### Supplied material

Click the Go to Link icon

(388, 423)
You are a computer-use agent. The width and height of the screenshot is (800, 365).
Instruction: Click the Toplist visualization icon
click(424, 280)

### What to produce
I'd like the entries above reproduced in full, exactly as they stand.

### Solution
Click the Go to Link icon

(388, 423)
You are a computer-use agent. The width and height of the screenshot is (800, 365).
Instruction: Click the Toplist visualization icon
click(424, 280)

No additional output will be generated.